Bioconductors,

tl;dr:  Does bitseq differeniate between biological and technical variation, if it does, how do I tell BitSeq which files are belong to which biological replicate

I am looking to use BitSeq to analyze my single end illumina data.  I have a combinatorial design (3x2x2) where each condition has 3 biological replicates, and each biological replicate was split between 3 lanes to have 3 technical replicates.  So I can use BitSeq::getExpression for every technical replicate, to estimate the expression of each transcript and produce a rpkm file.

 I'll write each file name to describe the sample as c<condition>b<bioRep>t<techrep> (c1b1t1, c1b1t2, c1b1t3, c1b2t1, ..., c2b3t3).  

If I had no technical replicates I would simple say

getDE(list("A" = c(c1b1,c1b2, c1b3), "B"=1(c2b1,c2b2,c2b3))

But if  I include my technical replicates as

getDE(list("A" = c(c1b1t1, c1b1t2, c1b1t3, c1b2t1, ..., c1b3t1, ...), "B"=1(c2b1t1, c2b1t2, c2b1t3, c2b2t1, ...,c2b3t1, ...))

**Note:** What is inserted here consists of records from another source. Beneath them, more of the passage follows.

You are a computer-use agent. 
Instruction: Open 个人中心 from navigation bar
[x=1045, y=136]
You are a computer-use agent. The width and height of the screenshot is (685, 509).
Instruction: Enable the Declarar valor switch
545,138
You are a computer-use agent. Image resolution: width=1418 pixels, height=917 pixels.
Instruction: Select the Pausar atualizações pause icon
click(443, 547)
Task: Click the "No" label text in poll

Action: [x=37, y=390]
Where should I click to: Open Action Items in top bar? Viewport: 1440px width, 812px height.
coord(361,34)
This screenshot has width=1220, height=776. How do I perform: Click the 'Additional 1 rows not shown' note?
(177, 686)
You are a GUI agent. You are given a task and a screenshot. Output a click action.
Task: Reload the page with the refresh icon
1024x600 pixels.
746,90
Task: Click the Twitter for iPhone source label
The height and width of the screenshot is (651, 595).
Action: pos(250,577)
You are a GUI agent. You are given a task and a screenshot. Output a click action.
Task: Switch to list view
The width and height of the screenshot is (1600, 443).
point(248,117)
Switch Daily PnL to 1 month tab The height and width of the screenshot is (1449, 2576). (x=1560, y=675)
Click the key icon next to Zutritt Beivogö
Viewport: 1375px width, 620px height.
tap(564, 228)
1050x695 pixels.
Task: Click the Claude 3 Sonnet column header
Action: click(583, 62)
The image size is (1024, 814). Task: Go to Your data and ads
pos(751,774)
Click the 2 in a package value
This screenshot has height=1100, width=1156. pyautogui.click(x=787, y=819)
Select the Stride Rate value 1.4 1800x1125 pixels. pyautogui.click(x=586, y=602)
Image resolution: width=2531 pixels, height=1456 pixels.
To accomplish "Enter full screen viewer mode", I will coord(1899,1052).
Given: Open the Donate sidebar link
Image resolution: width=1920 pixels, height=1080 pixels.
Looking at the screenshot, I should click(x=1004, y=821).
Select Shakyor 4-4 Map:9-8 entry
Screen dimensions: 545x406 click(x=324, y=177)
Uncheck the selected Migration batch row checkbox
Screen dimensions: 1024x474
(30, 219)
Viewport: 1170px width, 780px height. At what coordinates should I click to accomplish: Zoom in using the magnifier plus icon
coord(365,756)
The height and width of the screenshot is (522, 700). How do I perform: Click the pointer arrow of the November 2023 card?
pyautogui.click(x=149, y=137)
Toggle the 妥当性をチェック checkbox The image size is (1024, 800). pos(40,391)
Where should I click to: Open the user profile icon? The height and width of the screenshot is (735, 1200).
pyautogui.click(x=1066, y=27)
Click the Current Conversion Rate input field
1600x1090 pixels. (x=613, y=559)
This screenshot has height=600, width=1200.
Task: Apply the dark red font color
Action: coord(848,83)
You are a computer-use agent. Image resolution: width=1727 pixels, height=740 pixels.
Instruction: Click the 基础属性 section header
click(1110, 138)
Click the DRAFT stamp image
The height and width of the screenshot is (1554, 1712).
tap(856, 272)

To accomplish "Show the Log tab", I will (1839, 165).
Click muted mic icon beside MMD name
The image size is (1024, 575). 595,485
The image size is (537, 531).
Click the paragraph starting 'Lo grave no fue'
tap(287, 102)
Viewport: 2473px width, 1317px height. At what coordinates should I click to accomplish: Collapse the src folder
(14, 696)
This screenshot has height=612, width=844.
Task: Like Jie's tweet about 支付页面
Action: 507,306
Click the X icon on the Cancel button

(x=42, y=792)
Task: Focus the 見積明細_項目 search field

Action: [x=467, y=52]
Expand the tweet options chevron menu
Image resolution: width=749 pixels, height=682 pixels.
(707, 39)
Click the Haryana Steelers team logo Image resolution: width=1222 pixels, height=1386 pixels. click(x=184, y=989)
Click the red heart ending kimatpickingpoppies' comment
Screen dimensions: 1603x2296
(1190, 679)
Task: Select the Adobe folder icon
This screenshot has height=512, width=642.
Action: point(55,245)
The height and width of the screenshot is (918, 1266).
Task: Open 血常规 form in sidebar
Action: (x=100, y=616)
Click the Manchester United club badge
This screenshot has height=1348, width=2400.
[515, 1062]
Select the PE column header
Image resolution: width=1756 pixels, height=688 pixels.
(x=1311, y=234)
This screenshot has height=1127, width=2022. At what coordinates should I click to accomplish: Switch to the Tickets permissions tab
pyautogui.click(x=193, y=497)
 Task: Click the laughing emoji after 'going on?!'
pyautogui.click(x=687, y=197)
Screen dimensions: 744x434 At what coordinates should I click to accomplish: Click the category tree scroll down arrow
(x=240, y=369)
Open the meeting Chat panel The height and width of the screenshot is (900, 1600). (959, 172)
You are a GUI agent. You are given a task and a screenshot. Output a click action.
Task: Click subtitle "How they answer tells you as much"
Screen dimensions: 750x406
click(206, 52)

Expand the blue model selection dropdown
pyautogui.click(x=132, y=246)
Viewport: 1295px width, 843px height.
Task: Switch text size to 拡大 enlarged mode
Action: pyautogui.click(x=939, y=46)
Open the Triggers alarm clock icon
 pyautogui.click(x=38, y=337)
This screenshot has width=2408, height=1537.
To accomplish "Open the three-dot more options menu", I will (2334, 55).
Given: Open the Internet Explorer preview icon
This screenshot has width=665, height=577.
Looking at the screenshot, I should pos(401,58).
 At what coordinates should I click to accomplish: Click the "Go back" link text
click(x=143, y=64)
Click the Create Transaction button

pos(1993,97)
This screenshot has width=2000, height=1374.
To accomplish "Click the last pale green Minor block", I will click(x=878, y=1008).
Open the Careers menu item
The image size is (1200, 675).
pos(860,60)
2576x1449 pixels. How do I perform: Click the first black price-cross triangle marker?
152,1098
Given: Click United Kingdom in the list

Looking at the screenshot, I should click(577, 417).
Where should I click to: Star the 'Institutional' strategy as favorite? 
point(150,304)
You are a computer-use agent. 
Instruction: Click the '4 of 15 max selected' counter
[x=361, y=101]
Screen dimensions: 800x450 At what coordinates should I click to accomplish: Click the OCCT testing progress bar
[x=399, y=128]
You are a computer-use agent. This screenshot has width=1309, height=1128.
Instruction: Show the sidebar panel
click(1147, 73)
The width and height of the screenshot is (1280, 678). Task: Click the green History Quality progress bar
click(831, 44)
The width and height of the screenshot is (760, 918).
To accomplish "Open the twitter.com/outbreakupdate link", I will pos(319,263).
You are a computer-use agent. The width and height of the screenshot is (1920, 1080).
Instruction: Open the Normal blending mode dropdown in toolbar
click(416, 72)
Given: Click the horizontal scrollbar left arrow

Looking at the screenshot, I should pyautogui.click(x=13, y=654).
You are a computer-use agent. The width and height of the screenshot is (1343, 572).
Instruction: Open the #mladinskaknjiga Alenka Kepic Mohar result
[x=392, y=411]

But this does not inform BitSeq of the relationship of the variance between each sample.  (technical and biological variation).  I have read the Bioinformatics paper (vol 28 no 13. 2012, pages 1721-1728) with some level of understanding, but I am by no means fluent/good with bayesian concepts.  But I didn't see an explicit term for biological and technical variance (although I am used to dealing with tech reps by comparing a full model vs a reduced model, DESeq2 style).  In section 3.4 DE analysis, second paragraph, the authors talk about combining the posterior probabilities, but I believe that is a direct reference to making Figure 5 b and d, not to how to feed in the data prior to DE calls.

Thanks for any wisdom!

Sam

General practice is to combine technical replicates into a single samples. This is justified because in the absence of alternative isoforms, technical variation is known to follow a Poisson distribution and the sum of two Poission distributions is a Poisson distribution, so no information is lost by combining. This is complicated a bit by splicing, but in any case, from my reading of the BitSeq paper, it uses MCMC to estimate the distribution (i.e. technical variation) of each transcript in each sample, so I think there's no need to keep the technical replicates separate. (I'm not a BitSeq user, though; this is just based on a quick reading of the methods section of the paper.)

In any case, if you are worried about excess technical variation, I would recommend quantifying the replicates separately and running a PCA plot or other exploratory data analysis techniques. If the technical replicates all cluster closely together, you are probably justified in combining them.